** STATED GOAL 1 **
In the forum thread about importing long-term statistics from a file, quote the passage starting at "Your example shows" and ending at "#30 by kaandorp.".
** STATED GOAL 2 **
In the forum thread about importing long-term statistics from a file, what version number is given for the release that is no longer marked as beta/pre-release?
___ READING TEXT ___
Custom Integration to import long term statistics from a file like csv or tsv

Hi @TTr0n
sorry, I do not understand your question. The timestamp must be available, it must be an exact hour (no minutes, no seconds), and it must be formatted in a ways that python/pandas understands it. When you use the timestamp as in the example files, you are on a safe path

Your example shows 07.01.2024 23:00 , my “Timestamp” is 1710601200
Do i have to convert this to 16.03.2024 16:00 ?

Yes, you have to.

Thx for the answer.
For using this, i need hour based data, but what to do, if i have some hours without any data? Do I really have to add every single hour from 0-23?
What about the missing hours? Do I have to fill them in manually?

And second question:
Your integration puts the data into statistics table and there i need a sum value, because its a counter value with state/sum.
Whats the best practice in m case? Delete the last 4 days in statistics table and generate this data new with the data from statistics_short_term combined with the old data from 2023 till 13.03. ? Or does it matter and my old data can also start by zero ?

Regarding the first question, look at Custom Integration to import long term statistics from a file like csv or tsv - #30 by kaandorp.

Regarding the second question, I would keep the existing data, adjust the sum value accordingly (just because typically you want to keep your data). There is also some discussion above.

As I am just testing anyhow:

When you do not set values every hour, the standard historical graph will look like here on the right side:

whereas on the left side there is data every hour. So, its up to you

I just released version 1.0.0, not marked as beta/pre-release anymore.

The main changes are that now there are much more checks in the integration, so you if something is wrong, you will get an error in the GUI, instead of in the recorder logs.
___ SUPPLIED INFORMATION ___
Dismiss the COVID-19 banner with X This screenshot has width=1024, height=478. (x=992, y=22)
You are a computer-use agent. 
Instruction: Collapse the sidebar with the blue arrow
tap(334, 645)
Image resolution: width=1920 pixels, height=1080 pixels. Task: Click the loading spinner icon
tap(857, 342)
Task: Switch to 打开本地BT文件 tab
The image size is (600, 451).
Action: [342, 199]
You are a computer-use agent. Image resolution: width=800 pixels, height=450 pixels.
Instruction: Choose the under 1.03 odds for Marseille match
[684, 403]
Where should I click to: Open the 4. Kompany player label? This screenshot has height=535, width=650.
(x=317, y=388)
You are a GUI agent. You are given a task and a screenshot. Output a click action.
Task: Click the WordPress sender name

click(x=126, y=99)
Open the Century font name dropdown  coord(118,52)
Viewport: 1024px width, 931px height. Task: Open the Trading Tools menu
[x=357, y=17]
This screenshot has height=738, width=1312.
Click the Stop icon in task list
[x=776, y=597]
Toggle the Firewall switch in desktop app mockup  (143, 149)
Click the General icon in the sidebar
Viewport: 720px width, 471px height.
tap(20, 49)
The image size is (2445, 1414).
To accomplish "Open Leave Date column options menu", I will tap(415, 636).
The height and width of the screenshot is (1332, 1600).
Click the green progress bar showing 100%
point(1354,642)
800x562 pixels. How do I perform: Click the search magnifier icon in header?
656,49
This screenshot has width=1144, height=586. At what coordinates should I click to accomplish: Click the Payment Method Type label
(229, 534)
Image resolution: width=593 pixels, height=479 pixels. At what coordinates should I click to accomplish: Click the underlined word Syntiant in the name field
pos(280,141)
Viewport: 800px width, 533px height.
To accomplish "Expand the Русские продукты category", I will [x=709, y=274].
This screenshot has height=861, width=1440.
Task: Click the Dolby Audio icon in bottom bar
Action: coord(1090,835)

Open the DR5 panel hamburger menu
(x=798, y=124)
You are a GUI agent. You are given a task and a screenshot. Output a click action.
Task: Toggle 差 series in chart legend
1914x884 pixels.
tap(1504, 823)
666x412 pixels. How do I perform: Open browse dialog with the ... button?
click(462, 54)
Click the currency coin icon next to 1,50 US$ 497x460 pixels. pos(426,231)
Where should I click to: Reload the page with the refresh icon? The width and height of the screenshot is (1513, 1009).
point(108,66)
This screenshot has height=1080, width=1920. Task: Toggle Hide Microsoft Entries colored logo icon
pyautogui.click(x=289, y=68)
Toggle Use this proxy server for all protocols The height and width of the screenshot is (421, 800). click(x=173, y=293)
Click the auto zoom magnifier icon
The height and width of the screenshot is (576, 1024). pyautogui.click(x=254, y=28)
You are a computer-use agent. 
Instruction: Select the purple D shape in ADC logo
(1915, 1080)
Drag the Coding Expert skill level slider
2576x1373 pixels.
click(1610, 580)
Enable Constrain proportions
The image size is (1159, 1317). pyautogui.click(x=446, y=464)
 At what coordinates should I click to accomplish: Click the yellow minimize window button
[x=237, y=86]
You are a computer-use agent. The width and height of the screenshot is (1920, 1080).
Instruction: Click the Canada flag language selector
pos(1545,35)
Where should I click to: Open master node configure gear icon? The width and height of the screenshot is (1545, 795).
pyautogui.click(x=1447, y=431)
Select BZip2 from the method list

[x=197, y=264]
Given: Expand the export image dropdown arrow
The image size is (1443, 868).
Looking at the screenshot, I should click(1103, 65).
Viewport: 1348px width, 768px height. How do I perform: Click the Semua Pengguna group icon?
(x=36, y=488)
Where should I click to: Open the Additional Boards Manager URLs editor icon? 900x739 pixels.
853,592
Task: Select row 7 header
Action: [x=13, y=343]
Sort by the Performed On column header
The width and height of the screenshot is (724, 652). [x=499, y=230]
___
** FULL ANSWER 1 **
Your example shows 07.01.2024 23:00 , my “Timestamp” is 1710601200
Do i have to convert this to 16.03.2024 16:00 ?

Yes, you have to.

Thx for the answer.
For using this, i need hour based data, but what to do, if i have some hours without any data? Do I really have to add every single hour from 0-23?
What about the missing hours? Do I have to fill them in manually?

And second question:
Your integration puts the data into statistics table and there i need a sum value, because its a counter value with state/sum.
Whats the best practice in m case? Delete the last 4 days in statistics table and generate this data new with the data from statistics_short_term combined with the old data from 2023 till 13.03. ? Or does it matter and my old data can also start by zero ?

Regarding the first question, look at Custom Integration to import long term statistics from a file like csv or tsv - #30 by kaandorp.

** FULL ANSWER 2 **
Version 1.0.0.